Accretion (through a disk) is a fundamental astrophysical process occurring in young stars, compact objects and supermassive black holes alike. The fundamental physics of accretion is still poorly understood. Concerning accretion, research questions addressed by the Department are:

  • Is there universality to accretion physics at all scales of length and time?
  • What is the dynamics of accretion disks: flux variations and large-scale flows
  • How does gas accrete onto a black hole? Do intermediate-mass black holes exist and how are they formed?
  • Do gravitational wave mergers form a disk torus? What is the physics and can we detect it?

Jets are highly collimated outflows emanating from the vicinity of an accreting central source, invariably rooted in the inner region of an accretion disk:

  • What is the physics of jet formation and the process of collimation?
  • Are jets ubiquitous to all accreting sources, irrespective of the central object
  • When are jets launched and quenched, in particular in compact objects and AGN?
  • Are jets and the shocks they create responsible for particle acceleration to ultra-high energies?
  • How are jets related to the accretion flow?

To answer these questions use is made of theory, numerical modelling (3D magneto-hydrodynamic simulation, including radiation), fast timing (optical, X-rays), radio emission and submm-VLBI observations with BlackHoleCam, gravitational wave detections, synoptic surveys and near-infrared imaging and spectroscopy.
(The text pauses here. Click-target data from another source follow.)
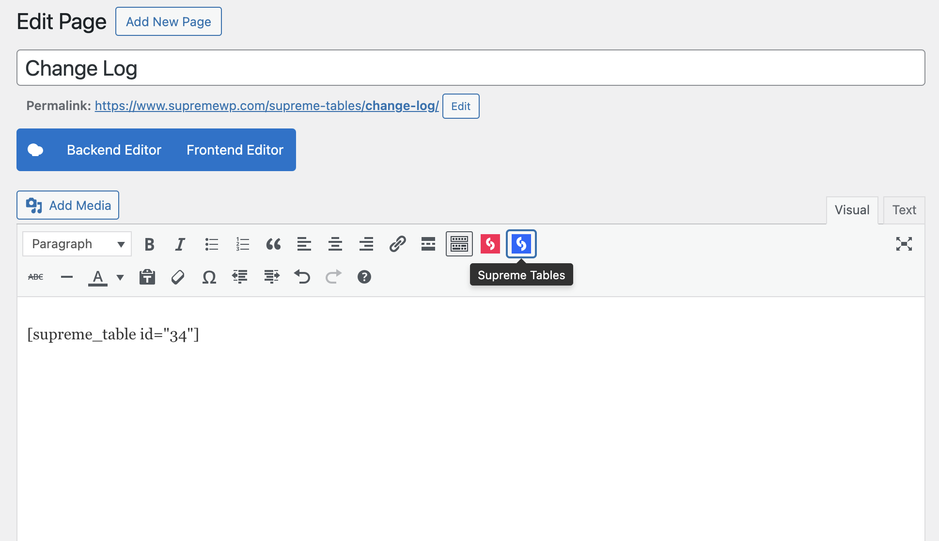Insert special character with omega icon
The width and height of the screenshot is (939, 541).
coord(209,277)
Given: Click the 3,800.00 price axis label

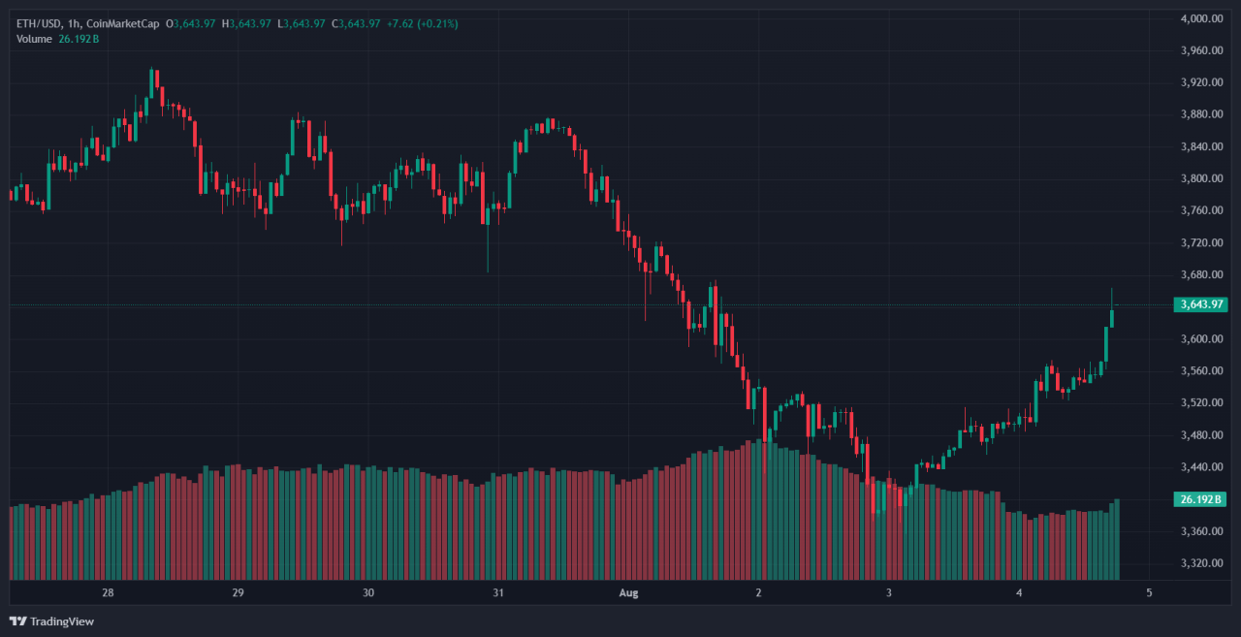Looking at the screenshot, I should pyautogui.click(x=1200, y=178).
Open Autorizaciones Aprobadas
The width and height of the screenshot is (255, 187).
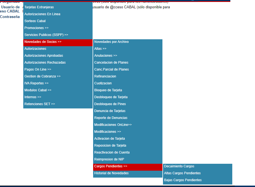(x=44, y=56)
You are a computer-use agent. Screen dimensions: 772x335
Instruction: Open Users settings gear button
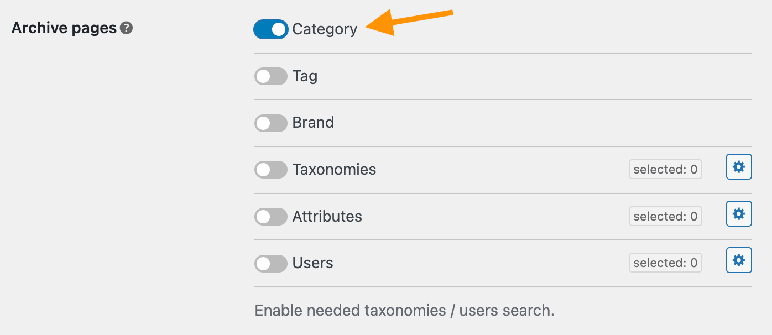click(739, 260)
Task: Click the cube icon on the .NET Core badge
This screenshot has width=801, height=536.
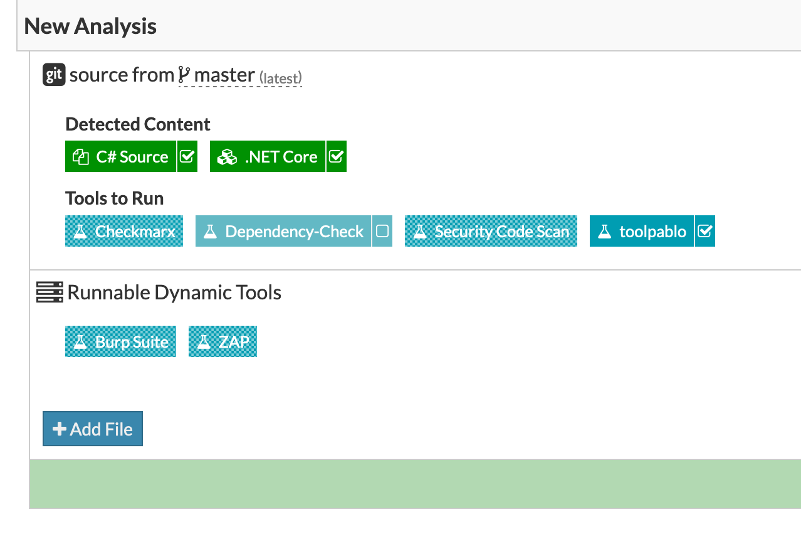Action: 228,156
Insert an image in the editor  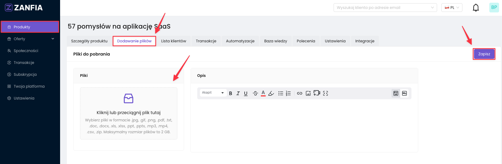[308, 93]
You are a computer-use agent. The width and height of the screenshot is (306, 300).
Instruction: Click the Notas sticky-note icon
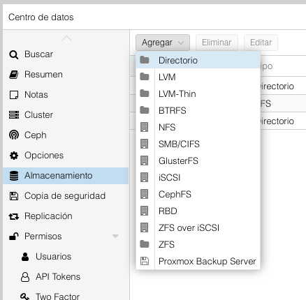14,95
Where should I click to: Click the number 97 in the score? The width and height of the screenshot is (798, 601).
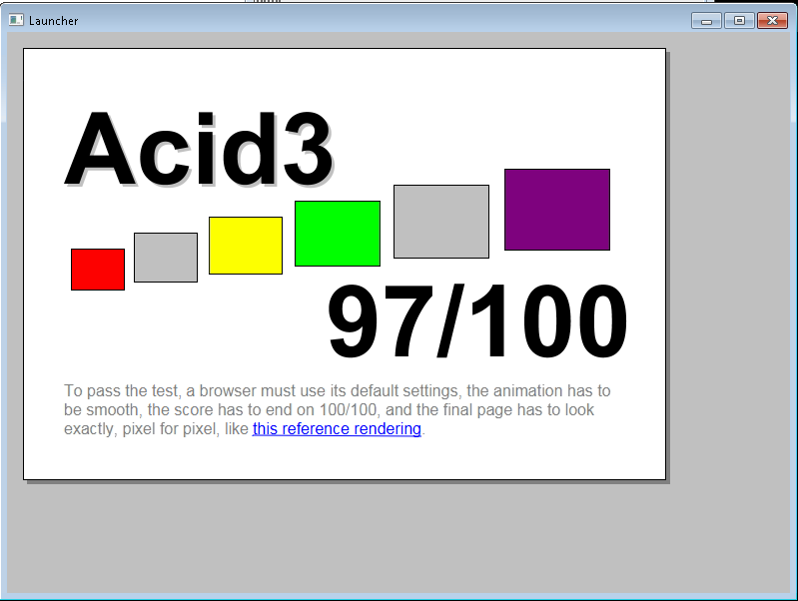(x=380, y=322)
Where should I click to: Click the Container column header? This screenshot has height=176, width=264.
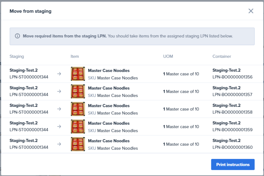click(x=222, y=56)
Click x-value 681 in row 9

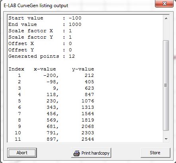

Goals for the next six years

A number of clear goals exist for this research line:

  • Image the event horizon and jet formation region in Sgr A* and M87, using submm-VLBI

  • Understand universality of accretion physics in compact objects and quasars e.g. through timing studies

  • Detect and understand the presence of an accretion disk in gravitational wave merger events.

  • Understand jet launching and particle acceleration and their links to accretion

  • Search for the existence of intermediate-mass black holes from X-ray/optical studies

  • An additional node to the BlackHoleCam project through the African Millimetre Telescope (AMT).

  • The deployment of the BlackGEM array, and its prototype the MeerLICHT telescope in conjunction with the MeerKAT radio array.